Restore previously-unmounted routes -- state and all -- when you return

Downloads

21

Readme

React-Router-Hibernate

A React Router <Switch> which can leave inactive routes mounted-but-inactive until you navigate back.

Part of React Hibernate

npm version gzip size

Overview

By defaut, navigating from one <Route> to another in react-router will unmount the old route's tree. If you return to it, it will be remounted from scratch.

This library adds <HibernatingSwitch> and <HibernatingRoute>: drop-in replacements for <Switch> and <Route> which do not immediately unmount components when you navigate away. If you return, the prior tree will be restored, local state and all.

Example

import { HibernatingSwitch, HibernatingRoute } from 'react-router-hibernate';

// then render:
<HibernatingSwitch maxCacheTime={60000}>

  {/* Use the "Hibernating" variants exactly like the standard ones */}
  <HibernatingRoute path="/foo" component={...} />
  <HibernatingRoute path="/bar" render={...} />

  {/* You can mix and match: use them alongside the normal react-router components */}
  <Route path="/baz" component={...} />
  <Redirect from="/something-else" to="/foo" />

  {/* If you have your own custom components, add an isHibernatingRoute prop */}
  <MyPrivateRoute path="/secret" component={...} isHibernatingRoute />

</HibernatingSwitch>

Props for HibernatingSwitch

maxCacheSize (number, default: 5)

Number of subtrees to keep in the cache, including the current one. path is used for the cache keys. Set a falsy value to disable.

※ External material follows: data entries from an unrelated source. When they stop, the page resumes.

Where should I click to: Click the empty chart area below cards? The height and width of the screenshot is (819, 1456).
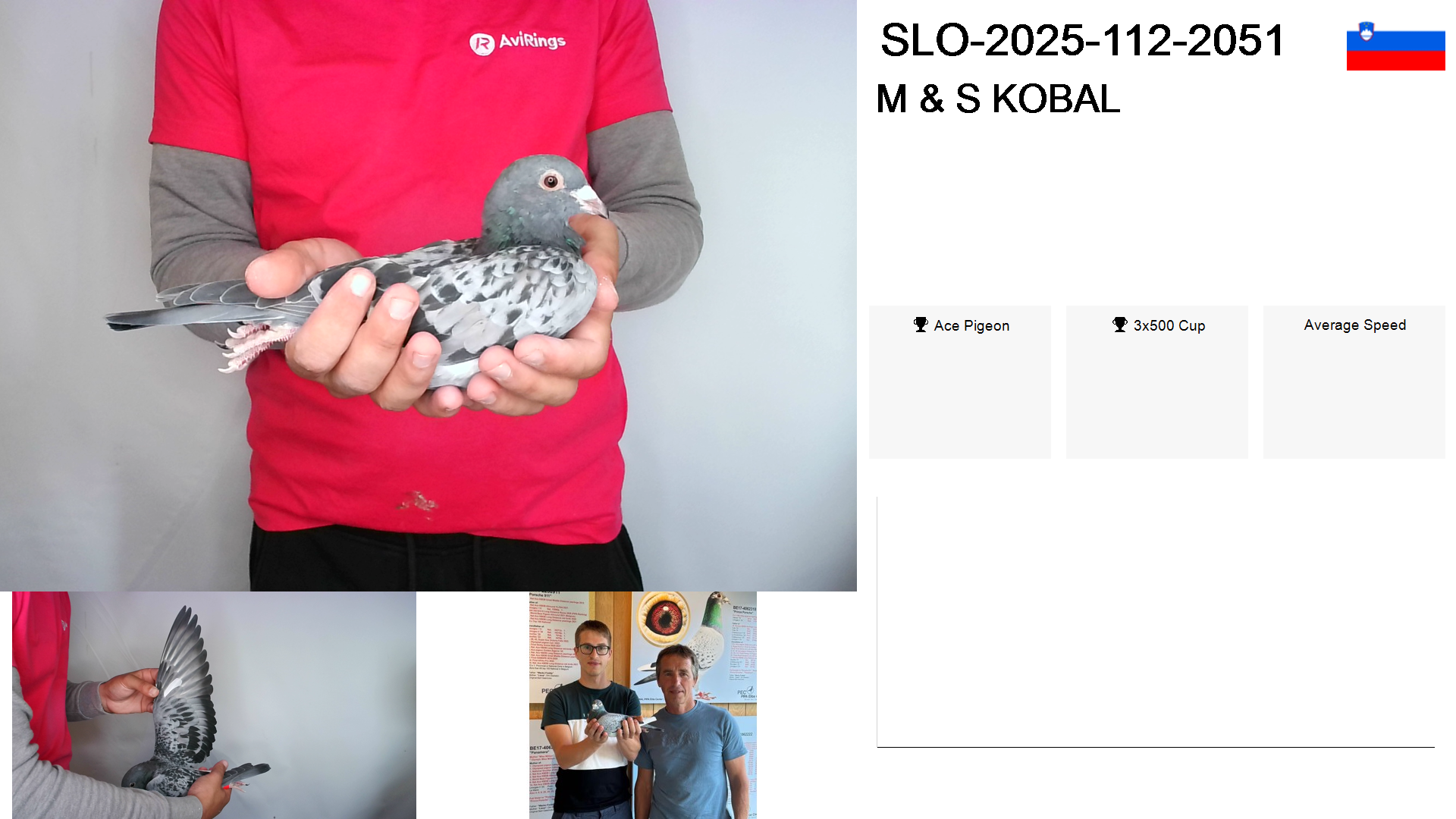click(x=1156, y=622)
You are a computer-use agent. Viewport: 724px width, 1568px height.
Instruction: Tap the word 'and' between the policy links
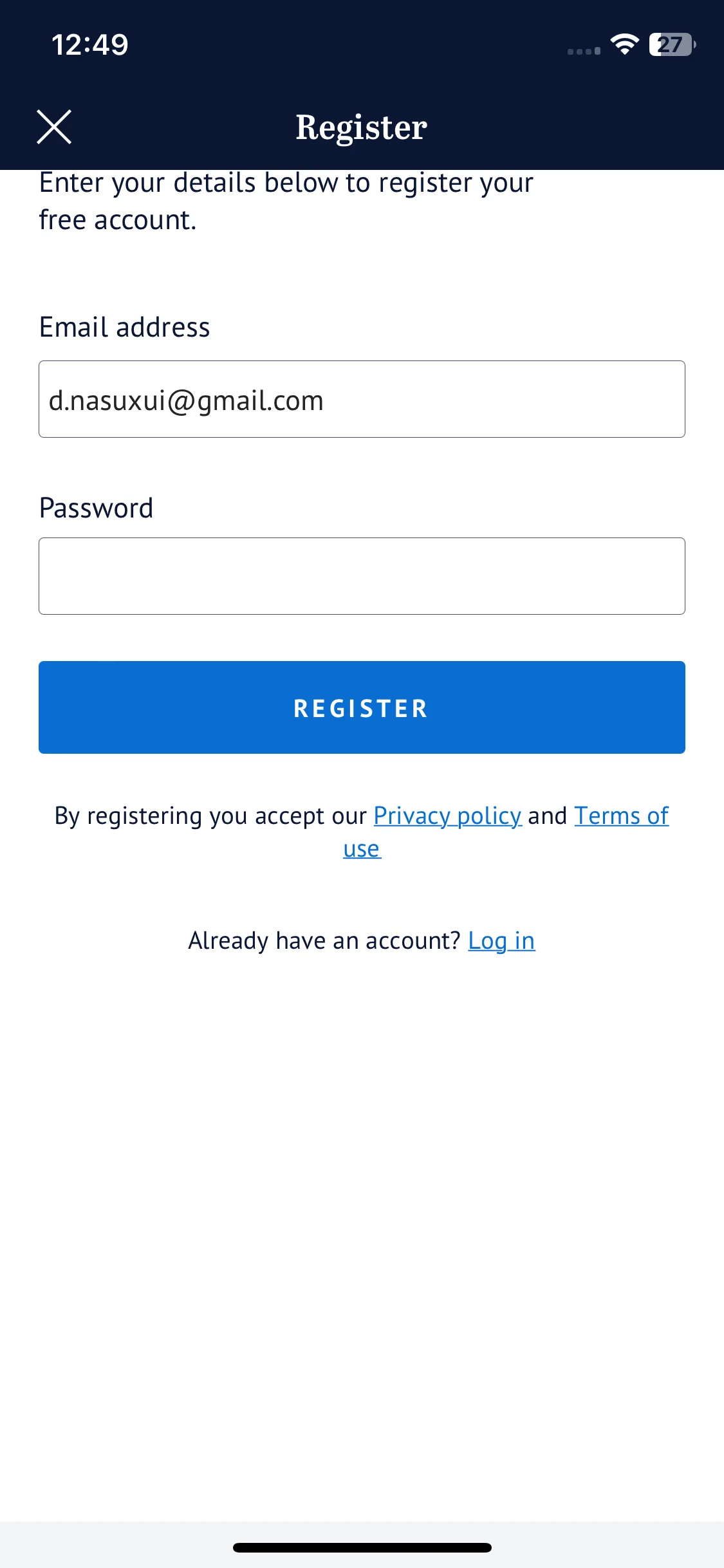tap(548, 816)
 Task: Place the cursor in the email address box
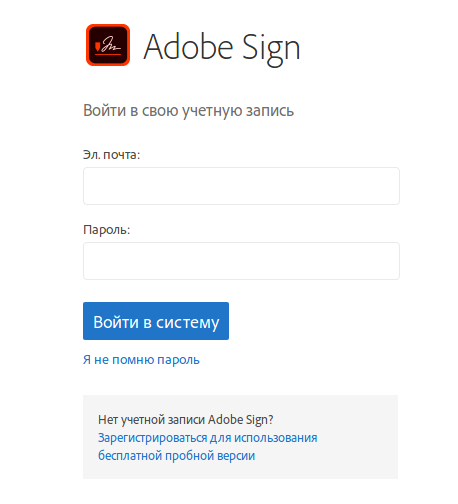pyautogui.click(x=241, y=186)
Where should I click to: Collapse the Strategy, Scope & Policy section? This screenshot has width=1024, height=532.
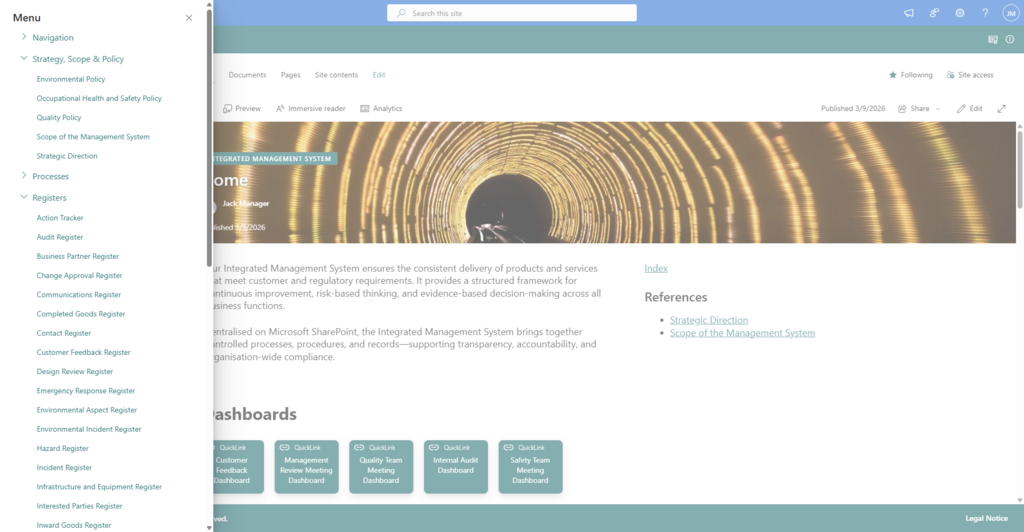24,59
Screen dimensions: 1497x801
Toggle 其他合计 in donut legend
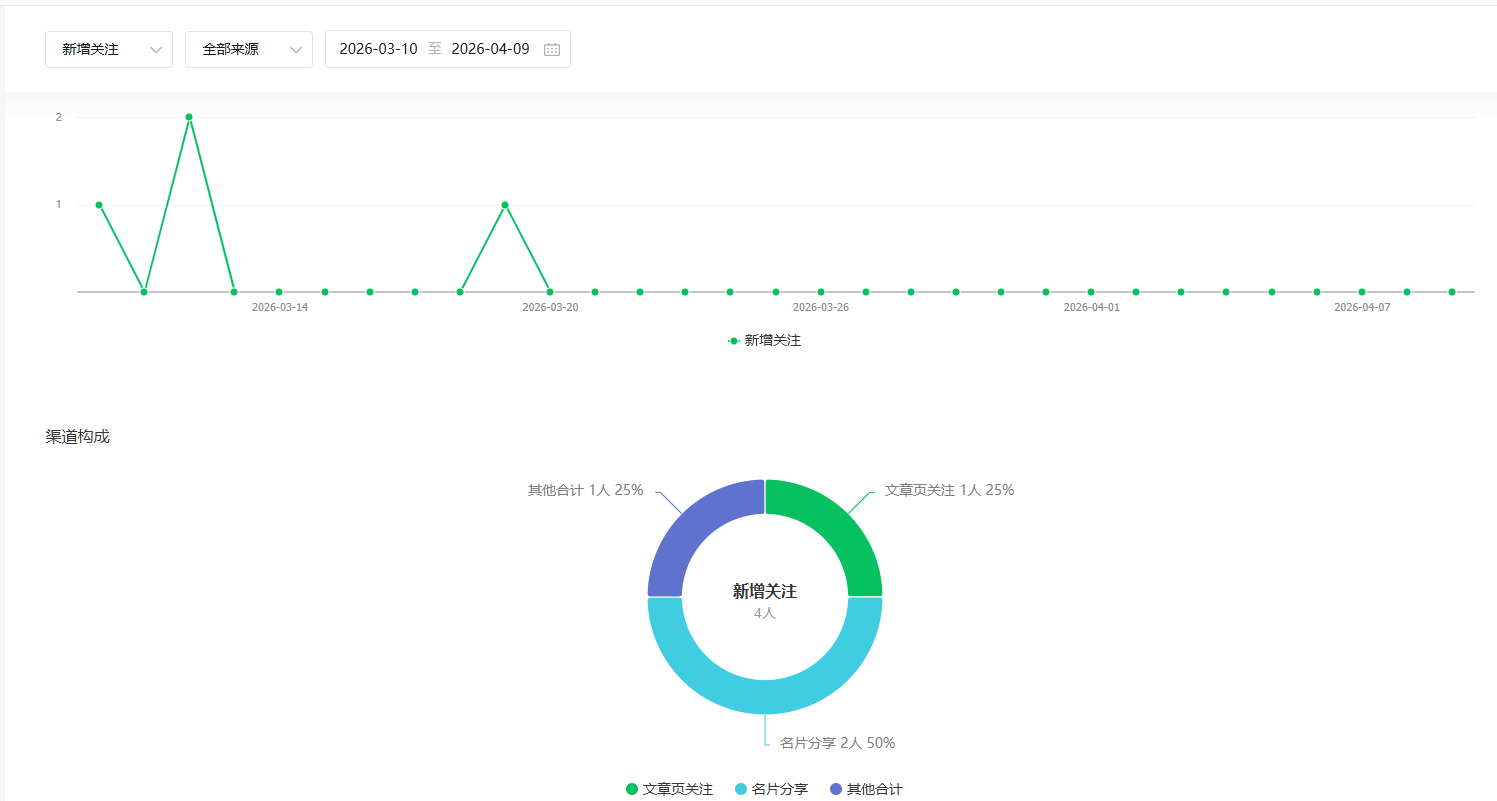(866, 789)
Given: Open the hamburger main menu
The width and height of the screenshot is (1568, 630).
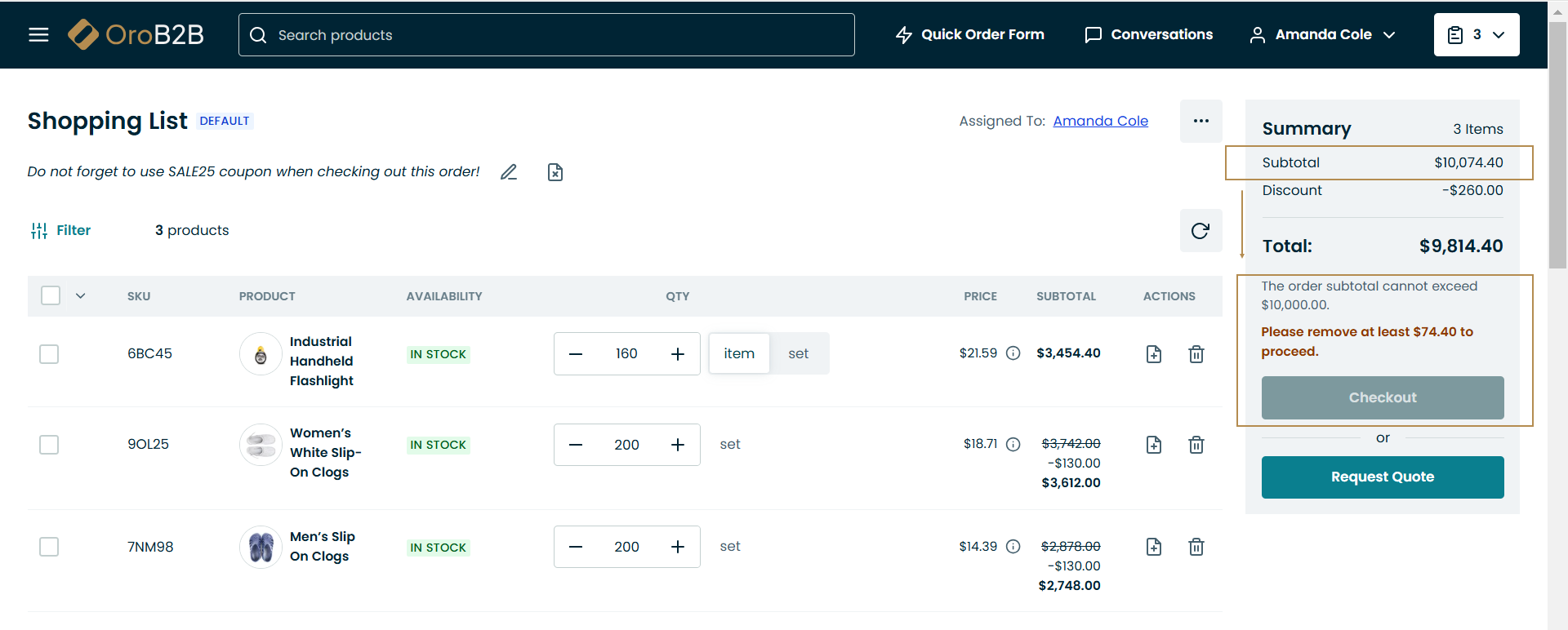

maxCacheTime (milliseconds, default: 5 minutes)

Time after which a subtree is removed from the cache. Set a falsy value to disable.

WrapperComponent (React component, default: none)

A component which wraps all potentially-hibernatable routes. It receives a shouldUpdate prop. React-Pauseable-Containers was created for this.

How it Works

Each route's subtree is rendered via a React-Reverse-Portal, and the portal nodes are stored and rotated via a Limited-Cache.

When you revisit a route which is still in the cache, its prior subtree is reattached. Because the elements and instances were not destroyed, all prior state is still present -- both React state and dom state.

Preventing Extra Work in Inactive Routes

Previously-rendered trees are still mounted when inactive: they're just not attached to the dom.

HibernatingRoute will suppress the normal render cycle for inactive subtrees, but if a component in the subtree experiences a state change or context update then it will rerun. This is fundamental to React and cannot be avoided.

For example: react-redux's useSelector hook works by forcing a rerender outside of the normal render cycle by changing local state -- so suppressing the normal render cycle is not enough.

In most cases this is fine -- inactive subtrees still use minimal resources -- but if the component render is slow or has side effects then you may want to avoid running it at all.

You can do that by setting a WrapperComponent which halts context updates. React-Pauseable-Containers was created for this: you can use its components directly, compose them together to make your WrapperComponent, or follow the examples to make your own from scratch.

Roadmap

  • [x] Proof of concept
  • [x] Project scaffolding
  • [x] Core functionality
  • [x] Tests
  • [x] Demos
  • [x] Monorepo
  • [x] Initial release
  • [ ] Add useHibernatingEffect hook (successfully prototyped)
  • [ ] Add maxCacheTime override per-route (successfully prototyped)
  • [ ] Explore: Options to better control which/when to add a subtree
  • [ ] Explore: React-Router v6

Known Issues

"Cannot update a component from inside the function body of a different component" warning in React 16.13+

  • This will be addressed as part of supporting React-Router v6, when subtree activation will need to be done via a component instead of a callback.